Stadt Meckenheim stellt Onlinetool „Wegedetektiv“ für neues Mobilitätskonzept vor
Aktive Bürgerbeteiligung ist ausdrücklich erwünscht
Entsprechende Online-Präsenz ist ab sofort freigeschaltet
Meckenheim. In Sachen individueller und regionaler Mobilität steht für die Stadt Meckenheim vor allem das Engagement und die Erfahrungen der Bürgerinnen und Bürger im Fokus. Das neue, von den Büros VIA eG und ISAPLAN Ingenieur GmbH zu erstellende Mobilitätskonzept setzt auf jeden Fall intensiv auf eben jene Bürgerbeteiligung. Koordiniert von der städtischen Mobilitätsmanagerin Liena Humke, möchte man hiermit die Verkehrswende hin zu einer nachhaltigen, klimafreundlichen und modernen Mobilität auf den Weg bringen. Dabei stehen den Bürgerinnen und Bürgern unterschiedliche Beteiligungsformen zur Verfügung. Wie beispielsweise das innovative, kartenbasierte Onlinetool „Wegedetektiv“. Dort können die Bürger Hinweise oder Verbesserungsvorschläge interaktiv eingeben und entsprechend kommentieren. Das Ziel: den Ist-Zustand abzubilden und eine wesentliche Grundlage für die weiteren Arbeiten zu schaffen.
„Das Wissen aller Akteure erfassen und bündeln“
„Uns ist es wichtig, im Zuge des Mobilitätskonzeptes das Wissen aller Akteurinnen und Akteure zu erfassen und zu bündeln“, sagte Liena Humke bei der Präsentation des neuen Onlinetools. „Inwiefern ist eine bessere Vernetzung mit dem ÖPNV gewünscht? Wo sind weitere Bushaltestellen nötig? Wo sind weitere Radwege erforderlich?“, nannte David Philipps vom Planungsbüro VIA eG mögliche Beispiele, die sich digital wiederfinden könnten. Die Handhabung des Onlinetools ist einfach und wird direkt auf der Homepage erklärt. Neben der Option, eine kurze Erläuterung zu schreiben, besteht die Gelegenheit, ein aussagekräftiges Foto oder eine Grafik hochzuladen.
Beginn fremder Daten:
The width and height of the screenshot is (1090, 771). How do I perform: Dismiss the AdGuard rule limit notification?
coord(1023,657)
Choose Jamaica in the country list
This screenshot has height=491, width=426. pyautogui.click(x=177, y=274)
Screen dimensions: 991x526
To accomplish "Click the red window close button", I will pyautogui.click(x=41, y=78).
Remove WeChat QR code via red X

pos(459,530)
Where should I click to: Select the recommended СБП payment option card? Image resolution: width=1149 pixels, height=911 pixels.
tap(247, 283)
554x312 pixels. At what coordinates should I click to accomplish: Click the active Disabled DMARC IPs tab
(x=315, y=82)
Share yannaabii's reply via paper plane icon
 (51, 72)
Der Beitrag kann unterschiedlichen Themenfeldern, die farblich variieren, zugeordnet werden. „Wir sind schon sehr gespannt auf die Einträge in den nächsten Wochen“, sagte Bürgermeister Holger Jung, der die Bürgerinnen und Bürger zur regen Teilnahme aufrief. „Meckenheim verfügt über gute Voraussetzungen, um die Verkehrswende zu gestalten“, verwies Holger Jung auf die umfassende Verkehrsanbindung und nicht zuletzt darauf, dass Meckenheim erst im vergangenen Jahr wieder als fußgänger- und fahrradfreundliche Stadt ausgezeichnet wurde.
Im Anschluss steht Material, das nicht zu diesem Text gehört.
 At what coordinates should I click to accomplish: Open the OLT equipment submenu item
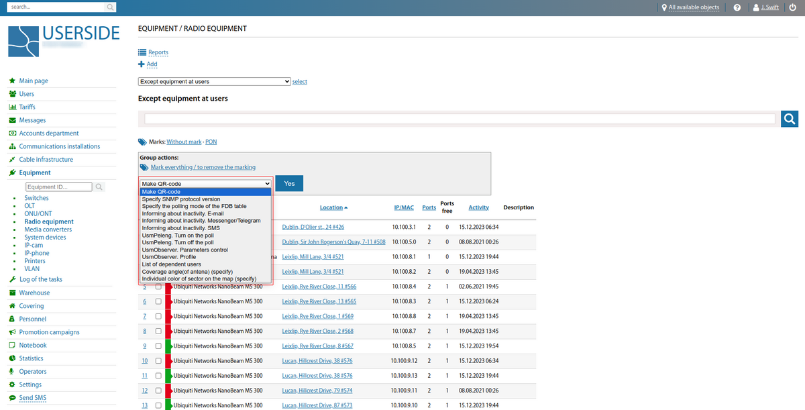30,206
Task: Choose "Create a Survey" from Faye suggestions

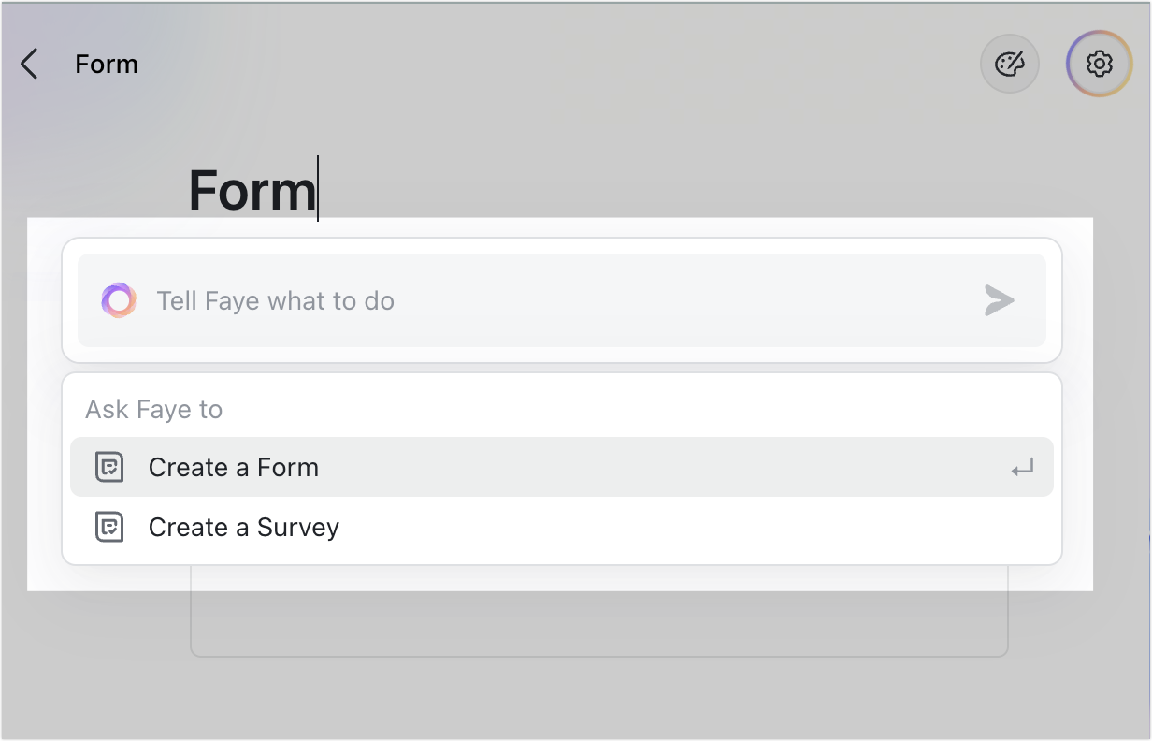Action: [243, 527]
Stadt setzt auf breites Meinungsbild
Bei der Entwicklung des Mobilitätskonzeptes setzt die Stadt Meckenheim auf ein breites Meinungsbild. Neben den Bürgerinnen und Bürgern werden auch die städtischen Mitarbeiterinnen und Mitarbeiter im Rahmen eines verwaltungsinternen Workshops eingebunden. In einer gemeinsamen Arbeitsphase gilt es dann, den Ist-Zustand der Mobilität in Meckenheim aus Verwaltungssicht zu analysieren und Visionen für die Mobilität im Jahr 2035/40 zu entwickeln. Ebenso sind lokale Akteurinnen und Akteure gefragt, sich in weitere Workshops einzubringen. Zudem liefern die Befahrung des Radnetzes je nach winterlicher Witterung ab Ende Februar, eine Mobilitätstour mit der Bürgerschaft zu Fuß um Ostern sowie zwei Bürgerwerkstätten im Frühjahr wichtige Erkenntnisse auf dem Weg zum Mobilitätskonzept, das voraussichtlich im ersten Quartal 2024 als übergeordneter Rahmenplan beschlossen werden soll.
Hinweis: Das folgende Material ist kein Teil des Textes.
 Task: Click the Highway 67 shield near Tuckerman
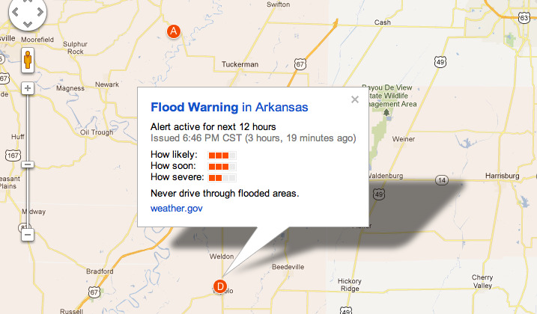tap(300, 64)
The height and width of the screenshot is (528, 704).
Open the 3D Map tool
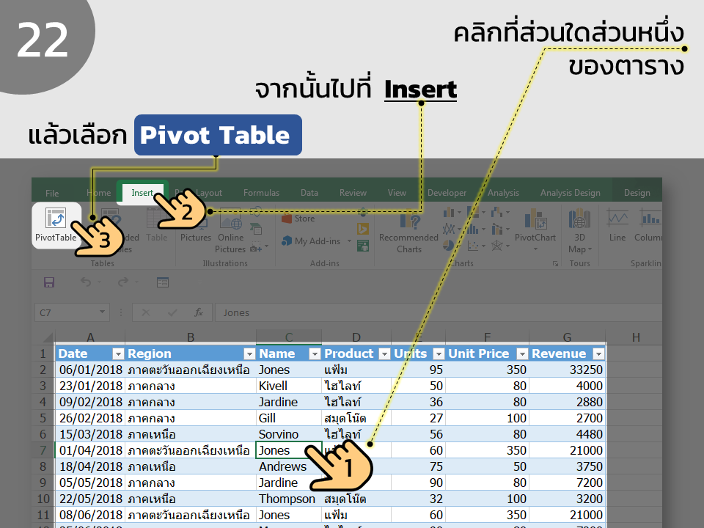point(579,231)
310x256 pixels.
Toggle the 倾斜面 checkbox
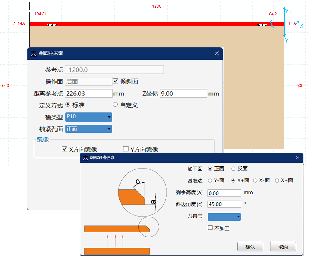pos(116,81)
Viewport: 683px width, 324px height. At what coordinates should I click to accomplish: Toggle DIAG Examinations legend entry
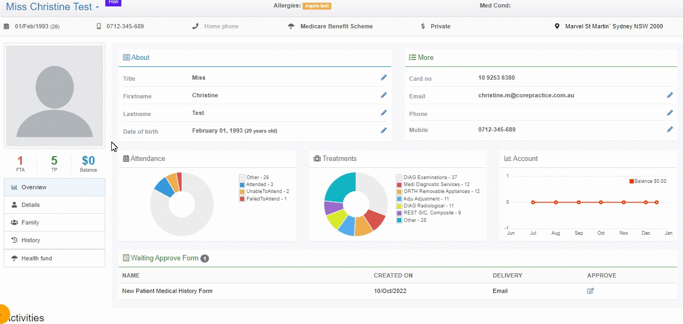pos(426,178)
Starke Bürgerbeteiligung zeichnet sich schon zum Auftakt ab
Die Analyse umfasst die einzelnen Verkehrsarten, Fußverkehr, Radverkehr, ÖPNV und Motorisierter Individualverkehr (MIV) sowie querschnittsorientierte Mobilitätsthemen. Der „Wegedetektiv“, bei dem es sich nicht um einen Mängelmelder handelt, ist ab sofort bis zum 16. März unter www.wegedetektiv.de/meckenheim freigeschaltet. Dass die Bürgerbeteiligung gut angenommen wird, war schon kurz nach Freischaltung der Seite zu sehen. Inzwischen haben schon zahlreiche Bürgerinnen und Bürger entsprechende Eintragungen und Hinweise gepostet.